◆ **Directions for this task**
Among the records that follow, find each line holding the word "star" and copy it.

◆ **Available data**
= = = =
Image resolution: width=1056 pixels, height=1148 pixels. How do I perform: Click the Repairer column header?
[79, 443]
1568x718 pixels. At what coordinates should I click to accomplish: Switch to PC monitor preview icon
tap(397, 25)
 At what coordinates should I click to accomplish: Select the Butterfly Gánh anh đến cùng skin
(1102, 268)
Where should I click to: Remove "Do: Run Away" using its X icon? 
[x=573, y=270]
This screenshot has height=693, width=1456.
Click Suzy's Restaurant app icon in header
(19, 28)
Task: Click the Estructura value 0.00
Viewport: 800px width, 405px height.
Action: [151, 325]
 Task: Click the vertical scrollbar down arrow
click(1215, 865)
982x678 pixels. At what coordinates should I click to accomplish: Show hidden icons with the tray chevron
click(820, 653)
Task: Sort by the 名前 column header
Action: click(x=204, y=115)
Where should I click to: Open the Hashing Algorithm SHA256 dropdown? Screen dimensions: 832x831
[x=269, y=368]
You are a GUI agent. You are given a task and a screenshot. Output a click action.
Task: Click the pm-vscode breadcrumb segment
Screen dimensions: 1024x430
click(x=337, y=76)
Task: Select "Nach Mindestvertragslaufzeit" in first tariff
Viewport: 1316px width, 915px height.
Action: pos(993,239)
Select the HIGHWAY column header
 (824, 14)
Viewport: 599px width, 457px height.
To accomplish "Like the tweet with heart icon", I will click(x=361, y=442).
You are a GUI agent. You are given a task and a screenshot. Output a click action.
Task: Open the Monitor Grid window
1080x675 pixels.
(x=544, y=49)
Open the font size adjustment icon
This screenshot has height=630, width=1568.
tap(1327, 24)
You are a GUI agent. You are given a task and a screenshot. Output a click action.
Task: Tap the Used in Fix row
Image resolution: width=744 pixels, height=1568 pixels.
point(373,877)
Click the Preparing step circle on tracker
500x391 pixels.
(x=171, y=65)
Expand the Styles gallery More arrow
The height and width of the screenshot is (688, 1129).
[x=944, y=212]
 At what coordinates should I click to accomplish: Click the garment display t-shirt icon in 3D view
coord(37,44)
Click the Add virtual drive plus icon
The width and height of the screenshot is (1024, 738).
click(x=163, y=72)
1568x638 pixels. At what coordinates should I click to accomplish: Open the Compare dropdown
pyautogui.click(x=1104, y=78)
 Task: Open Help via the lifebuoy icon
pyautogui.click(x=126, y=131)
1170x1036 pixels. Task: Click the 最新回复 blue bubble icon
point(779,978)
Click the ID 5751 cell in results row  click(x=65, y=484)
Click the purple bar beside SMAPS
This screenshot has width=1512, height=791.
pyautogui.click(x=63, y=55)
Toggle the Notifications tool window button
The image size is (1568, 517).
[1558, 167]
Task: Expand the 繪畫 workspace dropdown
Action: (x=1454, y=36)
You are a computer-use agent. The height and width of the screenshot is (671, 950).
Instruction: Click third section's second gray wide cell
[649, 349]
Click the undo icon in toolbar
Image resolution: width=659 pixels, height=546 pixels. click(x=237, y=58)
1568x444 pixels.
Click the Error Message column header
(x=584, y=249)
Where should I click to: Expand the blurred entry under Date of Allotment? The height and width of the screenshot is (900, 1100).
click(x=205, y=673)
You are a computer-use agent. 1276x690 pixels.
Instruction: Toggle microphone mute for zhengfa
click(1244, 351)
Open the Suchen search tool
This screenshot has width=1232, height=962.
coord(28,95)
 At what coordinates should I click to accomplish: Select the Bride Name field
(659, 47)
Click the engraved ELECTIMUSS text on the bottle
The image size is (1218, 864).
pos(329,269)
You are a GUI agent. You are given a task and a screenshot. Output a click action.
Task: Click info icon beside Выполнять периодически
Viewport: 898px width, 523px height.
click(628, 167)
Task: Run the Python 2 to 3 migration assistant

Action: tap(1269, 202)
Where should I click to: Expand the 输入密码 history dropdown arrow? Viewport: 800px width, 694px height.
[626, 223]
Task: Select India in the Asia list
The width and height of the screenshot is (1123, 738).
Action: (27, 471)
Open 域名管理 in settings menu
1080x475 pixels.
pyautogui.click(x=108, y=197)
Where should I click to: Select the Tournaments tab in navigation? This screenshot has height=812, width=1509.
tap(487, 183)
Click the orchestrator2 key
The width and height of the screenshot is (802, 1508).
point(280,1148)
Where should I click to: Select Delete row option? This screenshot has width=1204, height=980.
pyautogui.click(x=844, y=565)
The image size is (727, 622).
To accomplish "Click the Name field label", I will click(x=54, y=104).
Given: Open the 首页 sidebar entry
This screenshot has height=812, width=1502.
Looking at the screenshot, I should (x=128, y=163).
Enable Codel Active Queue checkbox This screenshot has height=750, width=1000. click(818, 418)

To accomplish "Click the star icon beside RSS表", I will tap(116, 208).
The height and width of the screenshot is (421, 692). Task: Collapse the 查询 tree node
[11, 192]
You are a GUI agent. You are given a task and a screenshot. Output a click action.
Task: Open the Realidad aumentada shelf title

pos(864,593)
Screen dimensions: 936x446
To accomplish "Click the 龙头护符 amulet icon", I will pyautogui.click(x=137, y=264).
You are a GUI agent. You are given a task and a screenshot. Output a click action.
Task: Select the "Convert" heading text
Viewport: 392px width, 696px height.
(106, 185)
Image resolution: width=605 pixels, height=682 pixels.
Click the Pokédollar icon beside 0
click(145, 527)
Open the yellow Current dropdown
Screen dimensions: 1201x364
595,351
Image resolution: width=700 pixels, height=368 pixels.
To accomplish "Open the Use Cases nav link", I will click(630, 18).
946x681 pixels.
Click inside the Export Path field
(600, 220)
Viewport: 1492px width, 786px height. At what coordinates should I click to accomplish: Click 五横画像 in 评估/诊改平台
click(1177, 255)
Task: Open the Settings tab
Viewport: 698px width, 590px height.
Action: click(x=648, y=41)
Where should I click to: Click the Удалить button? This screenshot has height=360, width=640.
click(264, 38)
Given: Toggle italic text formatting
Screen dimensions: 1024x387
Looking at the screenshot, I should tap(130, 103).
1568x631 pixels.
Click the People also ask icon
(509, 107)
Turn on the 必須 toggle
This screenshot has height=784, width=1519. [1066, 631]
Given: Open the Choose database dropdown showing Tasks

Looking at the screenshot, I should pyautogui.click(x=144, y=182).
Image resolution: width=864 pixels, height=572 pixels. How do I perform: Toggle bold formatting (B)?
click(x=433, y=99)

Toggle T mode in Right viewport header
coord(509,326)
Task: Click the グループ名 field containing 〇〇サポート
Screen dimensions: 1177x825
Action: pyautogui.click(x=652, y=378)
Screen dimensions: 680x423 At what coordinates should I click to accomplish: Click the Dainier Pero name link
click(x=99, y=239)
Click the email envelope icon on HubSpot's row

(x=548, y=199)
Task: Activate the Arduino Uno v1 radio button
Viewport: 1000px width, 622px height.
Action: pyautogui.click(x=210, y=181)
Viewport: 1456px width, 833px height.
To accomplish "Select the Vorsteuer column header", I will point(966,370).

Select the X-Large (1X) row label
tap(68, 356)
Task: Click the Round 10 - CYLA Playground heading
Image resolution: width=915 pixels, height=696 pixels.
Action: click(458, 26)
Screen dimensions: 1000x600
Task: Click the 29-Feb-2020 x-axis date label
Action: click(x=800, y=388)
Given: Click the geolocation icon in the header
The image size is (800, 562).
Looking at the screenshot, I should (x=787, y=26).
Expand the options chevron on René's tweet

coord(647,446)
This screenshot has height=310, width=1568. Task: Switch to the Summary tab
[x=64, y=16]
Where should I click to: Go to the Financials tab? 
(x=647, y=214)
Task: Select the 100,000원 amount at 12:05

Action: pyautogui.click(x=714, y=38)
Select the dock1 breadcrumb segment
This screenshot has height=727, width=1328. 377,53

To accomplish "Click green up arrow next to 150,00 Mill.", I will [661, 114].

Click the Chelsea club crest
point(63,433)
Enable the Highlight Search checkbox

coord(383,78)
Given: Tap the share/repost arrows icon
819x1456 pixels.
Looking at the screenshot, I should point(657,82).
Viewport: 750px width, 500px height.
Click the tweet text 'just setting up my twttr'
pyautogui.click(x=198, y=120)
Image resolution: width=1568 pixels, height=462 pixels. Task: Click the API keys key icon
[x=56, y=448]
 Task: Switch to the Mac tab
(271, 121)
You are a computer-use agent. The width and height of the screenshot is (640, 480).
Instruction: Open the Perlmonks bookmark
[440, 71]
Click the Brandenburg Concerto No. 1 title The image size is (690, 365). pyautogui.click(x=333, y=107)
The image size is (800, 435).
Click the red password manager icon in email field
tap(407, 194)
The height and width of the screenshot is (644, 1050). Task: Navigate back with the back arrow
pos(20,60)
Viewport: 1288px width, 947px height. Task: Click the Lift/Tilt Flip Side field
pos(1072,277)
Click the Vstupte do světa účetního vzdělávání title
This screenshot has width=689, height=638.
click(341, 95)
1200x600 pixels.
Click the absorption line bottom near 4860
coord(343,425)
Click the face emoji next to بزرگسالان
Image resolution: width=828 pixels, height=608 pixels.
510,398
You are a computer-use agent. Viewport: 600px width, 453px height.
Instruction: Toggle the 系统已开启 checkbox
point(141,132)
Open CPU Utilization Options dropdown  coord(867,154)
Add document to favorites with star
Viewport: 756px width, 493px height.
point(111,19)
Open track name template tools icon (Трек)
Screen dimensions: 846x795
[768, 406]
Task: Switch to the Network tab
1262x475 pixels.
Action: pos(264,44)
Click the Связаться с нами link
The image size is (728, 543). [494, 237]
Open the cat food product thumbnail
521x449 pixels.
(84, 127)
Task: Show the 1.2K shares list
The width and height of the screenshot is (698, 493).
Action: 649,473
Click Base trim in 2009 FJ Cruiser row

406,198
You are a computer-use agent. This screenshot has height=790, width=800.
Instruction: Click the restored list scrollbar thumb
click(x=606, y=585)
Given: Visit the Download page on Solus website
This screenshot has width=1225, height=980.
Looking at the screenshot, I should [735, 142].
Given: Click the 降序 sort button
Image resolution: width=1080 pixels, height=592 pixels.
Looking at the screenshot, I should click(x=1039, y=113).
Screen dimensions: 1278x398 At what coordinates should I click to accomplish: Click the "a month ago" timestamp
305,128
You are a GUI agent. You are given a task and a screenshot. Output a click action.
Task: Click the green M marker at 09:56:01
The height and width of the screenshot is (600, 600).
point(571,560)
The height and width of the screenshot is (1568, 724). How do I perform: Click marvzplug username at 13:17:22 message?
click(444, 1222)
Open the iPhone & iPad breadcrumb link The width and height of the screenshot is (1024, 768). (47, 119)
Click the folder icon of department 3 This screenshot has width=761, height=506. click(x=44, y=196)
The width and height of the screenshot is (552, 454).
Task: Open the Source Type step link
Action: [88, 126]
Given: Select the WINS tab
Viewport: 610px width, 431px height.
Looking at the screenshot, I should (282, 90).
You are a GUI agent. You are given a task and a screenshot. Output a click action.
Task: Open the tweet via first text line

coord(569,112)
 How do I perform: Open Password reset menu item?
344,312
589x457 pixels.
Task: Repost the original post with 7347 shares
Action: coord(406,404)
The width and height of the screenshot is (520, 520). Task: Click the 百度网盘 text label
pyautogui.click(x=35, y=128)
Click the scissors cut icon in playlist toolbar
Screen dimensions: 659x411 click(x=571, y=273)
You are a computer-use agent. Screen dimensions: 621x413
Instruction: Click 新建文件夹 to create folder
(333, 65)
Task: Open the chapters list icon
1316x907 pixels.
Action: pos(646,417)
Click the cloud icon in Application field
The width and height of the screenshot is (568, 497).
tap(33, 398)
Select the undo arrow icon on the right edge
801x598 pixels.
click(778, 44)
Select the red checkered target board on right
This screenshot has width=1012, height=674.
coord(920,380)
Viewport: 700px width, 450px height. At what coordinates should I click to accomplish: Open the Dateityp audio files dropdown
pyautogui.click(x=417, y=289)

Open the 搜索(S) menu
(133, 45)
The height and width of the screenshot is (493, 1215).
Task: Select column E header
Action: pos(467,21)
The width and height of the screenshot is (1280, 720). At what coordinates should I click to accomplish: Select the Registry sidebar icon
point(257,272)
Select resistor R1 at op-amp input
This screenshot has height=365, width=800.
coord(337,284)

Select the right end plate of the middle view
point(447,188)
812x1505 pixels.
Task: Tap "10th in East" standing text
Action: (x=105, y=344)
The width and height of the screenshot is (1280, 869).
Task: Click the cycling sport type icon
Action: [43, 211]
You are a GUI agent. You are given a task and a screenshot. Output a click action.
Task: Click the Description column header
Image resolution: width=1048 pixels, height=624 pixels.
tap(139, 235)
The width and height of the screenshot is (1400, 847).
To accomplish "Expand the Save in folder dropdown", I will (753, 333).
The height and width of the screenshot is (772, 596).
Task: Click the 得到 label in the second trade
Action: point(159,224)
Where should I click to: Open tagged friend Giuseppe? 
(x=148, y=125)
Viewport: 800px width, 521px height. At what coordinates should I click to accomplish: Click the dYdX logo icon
= = = =
◆ **Solution for this exercise**
To accomplish "Click the star icon beside RSS表", I will tap(116, 208).
Add document to favorites with star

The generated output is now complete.